Skeleton of the MMHC algorithm {Rfast2} | R Documentation |
The skeleton of a Bayesian network learned with the MMHC algorithm
Description
The skeleton of a Bayesian network learned with the MMHC algorithm.
Usage
mmhc.skel(x, method = "pearson", max_k = 3, alpha = 0.05,
ini.stat = NULL, R = NULL, parallel = FALSE)
Arguments
x |
A numerical matrix with the variables. If you have a data.frame (i.e. categorical data) turn them into a matrix
using |
method |
If you have continuous data, this "pearson". If you have categorical data though, this must be "cat". In this case, make sure the minimum value of each variable is zero. The function "g2Test" in the R package Rfast and the relevant functions work that way. |
max_k |
The maximum conditioning set to use in the conditional indepedence test (see Details).
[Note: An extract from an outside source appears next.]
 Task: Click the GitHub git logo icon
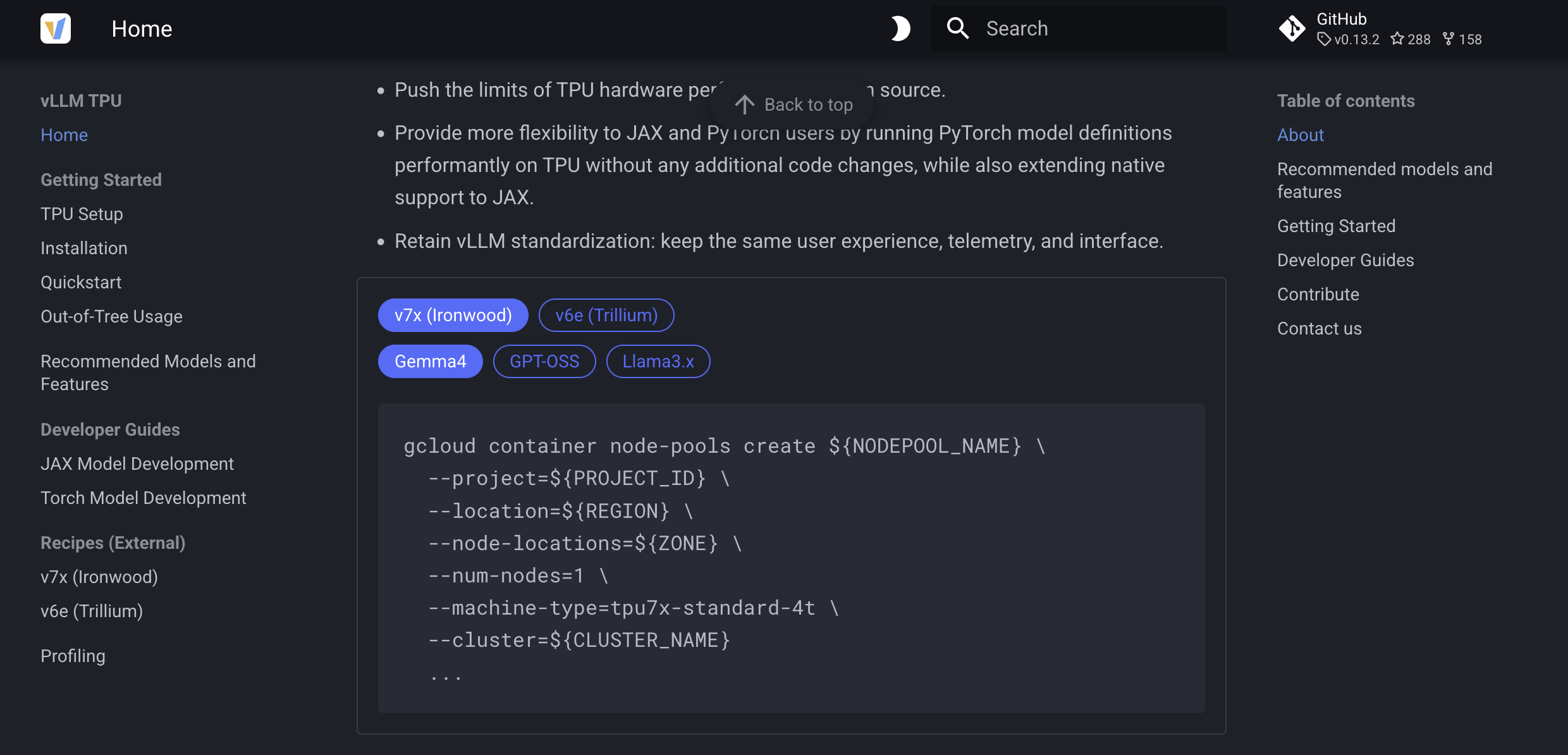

Integer, default value is 3. |
alpha |
The significance level (suitable values in (0, 1)) for assessing the p-values. Default value is 0.05. |
ini.stat |
If the initial test statistics (univariate associations) are available, pass them through this parameter. |
R |
If the correlation matrix is available, pass it here. |
parallel |
Set this to TRUE for parallel computations. |
Details
The max_k option: the maximum size of the conditioning set to use in the conditioning independence test.
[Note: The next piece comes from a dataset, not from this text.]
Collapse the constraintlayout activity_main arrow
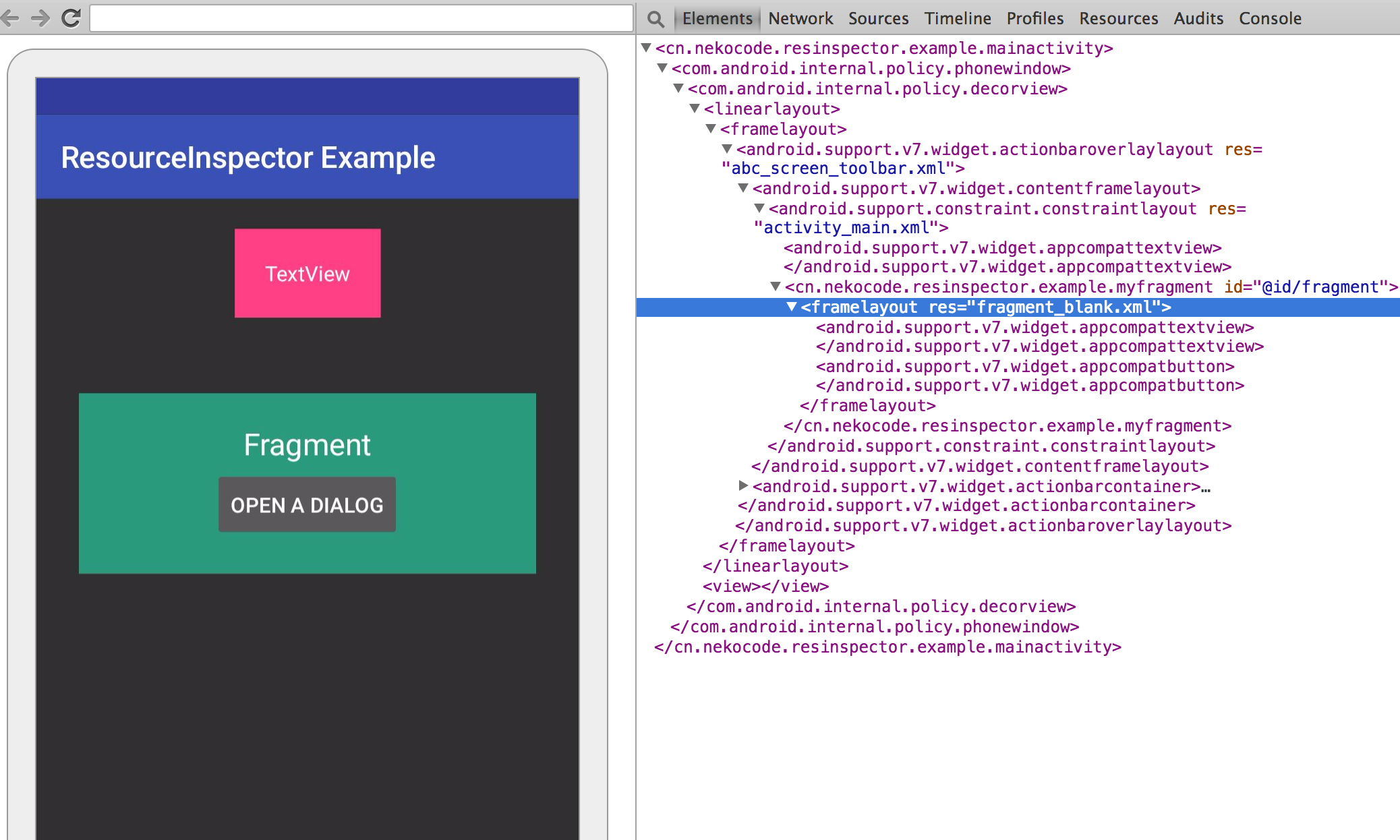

Larger values provide more accurate results, at the cost of higher computational times. When the sample size is
small (e.g., <50
observations) the max_k parameter should be 3 for example, otherwise the conditional
independence test may not be able to provide reliable results.
Value
A list including:
ini.stat |
The test statistics of the univariate associations. |
ini.pvalue |
The initial p-values univariate associations. |
pvalue |
A matrix with the logarithm of the p-values of the updated associations. This final p-value is the maximum p-value among the two p-values in the end. |
runtime |
The duration of the algorithm. |
ntests |
The number of tests conducted during each k. |
G |
The adjancency matrix. A value of 1 in G[i, j] appears in G[j, i] also, indicating that i and j have an edge between them. |
Author(s)
Michail Tsagris and Stefanos Fafalios.
R implementation and documentation: Michail Tsagris mtsagris@uoc.gr and Stefanos Fafalios stefanosfafalios@gmail.com.
References
Tsamardinos, I., Aliferis, C. F. and Statnikov, A. (2003). Time and sample efficient discovery of Markov blankets and direct causal relations. In Proceedings of the ninth ACM SIGKDD International Conference on Knowledge Discovery and Data Mining (pp. 673-678). ACM.
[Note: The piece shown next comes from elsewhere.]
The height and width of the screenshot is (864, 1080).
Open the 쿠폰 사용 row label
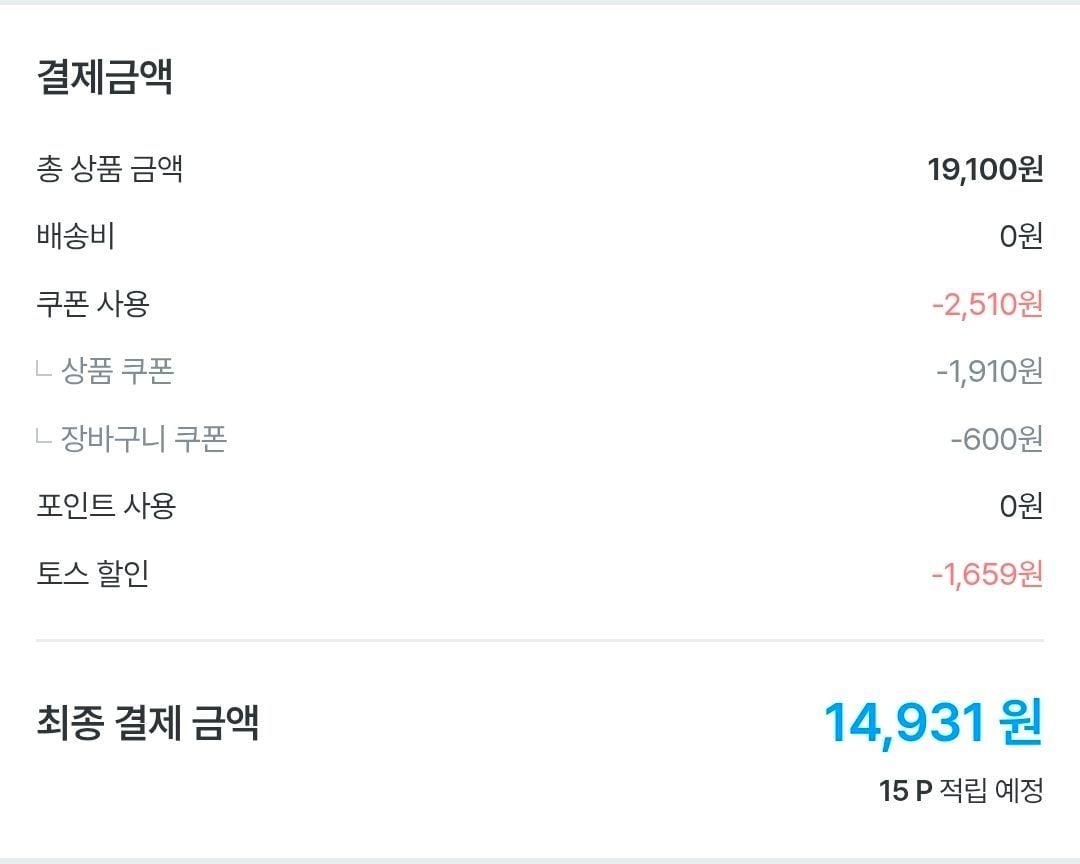93,304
Brown, L. E., Tsamardinos, I. and Aliferis, C. F. (2004). A novel algorithm for scalable and accurate Bayesian network learning. Medinfo, 711-715.
Tsamardinos I., Brown E.L. and Aliferis F.C. (2006). The max-min hill-climbing Bayesian network structure learning algorithm. Machine Learning 65(1):31-78.
See Also
Examples
# simulate a dataset with continuous data
x <- matrix( rnorm(300 * 30, 1, 100), nrow = 300 )
a <- mmhc.skel(x)